To draw a little cross-thread shenanigans, I've got to ask: Why is it you say they're uniformly against "big government," for individual liberty and responsibility, and against constant government intervention when they've demonstrated (lol cwutididthar?) on several occasions they they want more government intervention and less individual liberty and responsibility when it comes to the armed forces?


Because "big government" isn't just about the dollars, or the number of people. It's about the expanding scope of the government (usually federal) into new areas. Thus, universal health care is an example of big government. Funding our military is *not* an example of big government. I'm sure I've explained this to you many times in the past. Perhaps you should pay attention one of these times?

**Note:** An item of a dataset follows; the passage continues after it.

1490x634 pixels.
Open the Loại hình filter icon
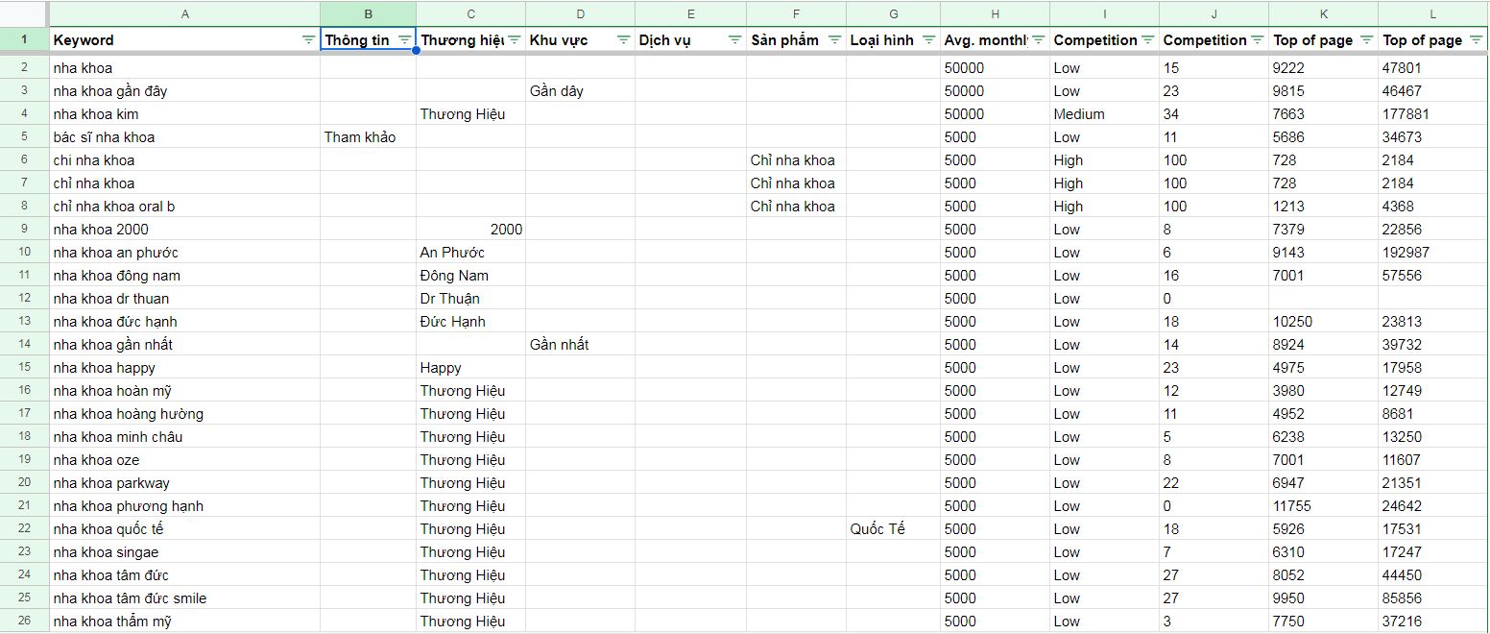(x=928, y=40)
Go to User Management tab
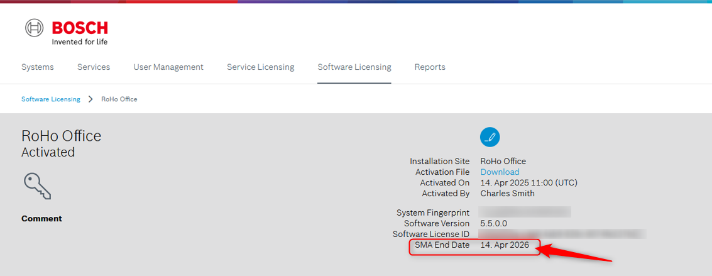 [x=168, y=67]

Also, you kinda left out the part about opposition to government intervening in the free market. Obviously, the government should be directly involved in managing our nations military. It should not be so directly involved in managing our markets.

Quote:
There's also the whole "We're for individual liberty and responsibility" when you're adamantly pro-life


You're conflating "religious" and "conservative". The two positions share some commonalities, but are not strictly identical. The conservative position on abortion is that it should be determined at the state level, and not the federal level (that's consistent, right?). Thus, the conservative position is about how the law is determined and applied, and not necessarily about the result (kinda like not having a problem with Mass choosing to employ Romney care but having a big problem with the same thing applied nationwide).

The religious view is specific to the issue itself. They oppose abortion. Those positions happen to align because in our current legal state, religious people can't fight to overturn current abortion laws unless conservatives can first overrule Roe v. Wade and return the power to make those decisions to the states. That's how the two are aligned. They're also aligned in more broad terms because the current left happens to be increasingly secular and anti-religious (specifically anti-Christian).

If the liberals of today were instead fighting to expand government in ways that benefited existing religious institutions, you can bet that we'd have a "religious left" and conservatives would be opposing them. It's a mistake to assume that conservative and religious are synonymous, or that all conservatives hold the same specific set of issue position as all religious people. There are a whole hell of a lot of pro-choice Republican voters (like me!) out there.


Quote:
("They should take the responsibility and not be in that position in the first place!" Certainly don't disagree with that, but if you're going to take away an option I certainly don't see many solutions put on the table either. How many Tea Baggers are actively adopting?).


Taking out the spoiler tag. Um... Michelle Bachmann? There are a whole hell of a lot of religious conservatives who do practice exactly what they preach. I'm not sure what you thought you were trying to prove here.


Oh. But just to be clear, the conservative position on abortion is that there is a balance of individual rights. That of the woman over her own body, and that of the unborn child to live. We recognize that this is an incredibly complex and difficult issue and that we should not therefore just declare one solution by fiat from the highest point of the law and think that we've ended it. Clearly, Roe v. Wade did not end the debate, but it did make it harder for us to explore different solutions on a state by state basis and allow the people to decide on their own what laws they feel the most comfortable with.

The conservative position on Roe v. Wade is a whole topic by itself. But I think the point here is that there is a consistent set of positions with a consistent set of principle pushing them. The Tea Party platform is *not* about abortion. It's not about prayer in school. It's almost exclusively about government imposing greater control over our markets and our economic lives. The left tends to attack members of the Tea Party on other positions they may hold that aren't part of the Tea Party platform. I can only assume because they can't effectively attack the common positions Tea Partiers hold.

Quote:
I'm no fan of the "Occupy: (City)" movements, since I've been personally assaulted by both groups now, but to say one is clearly defined and the other isn't is a bit misleading. At best Tea Party is better defined.


It's a hell of a lot better defined. If there's any confusion about what they stand for, it's because of every liberal pundit in the country desperately attempting to paint the Tea Party as being about anything and everything *except* what they are actually about. Conflating of multiple positions which are not common to the Tea Party is how that's done. The contrast to the Occupiers, is that if you ask 10 random members what they think the movement is about, the only common thing is not liking banks and rich people. That might be a start, but it's hardly a cohesive set of positions on any issue.


When they get some common positions, then they get a bit more respect.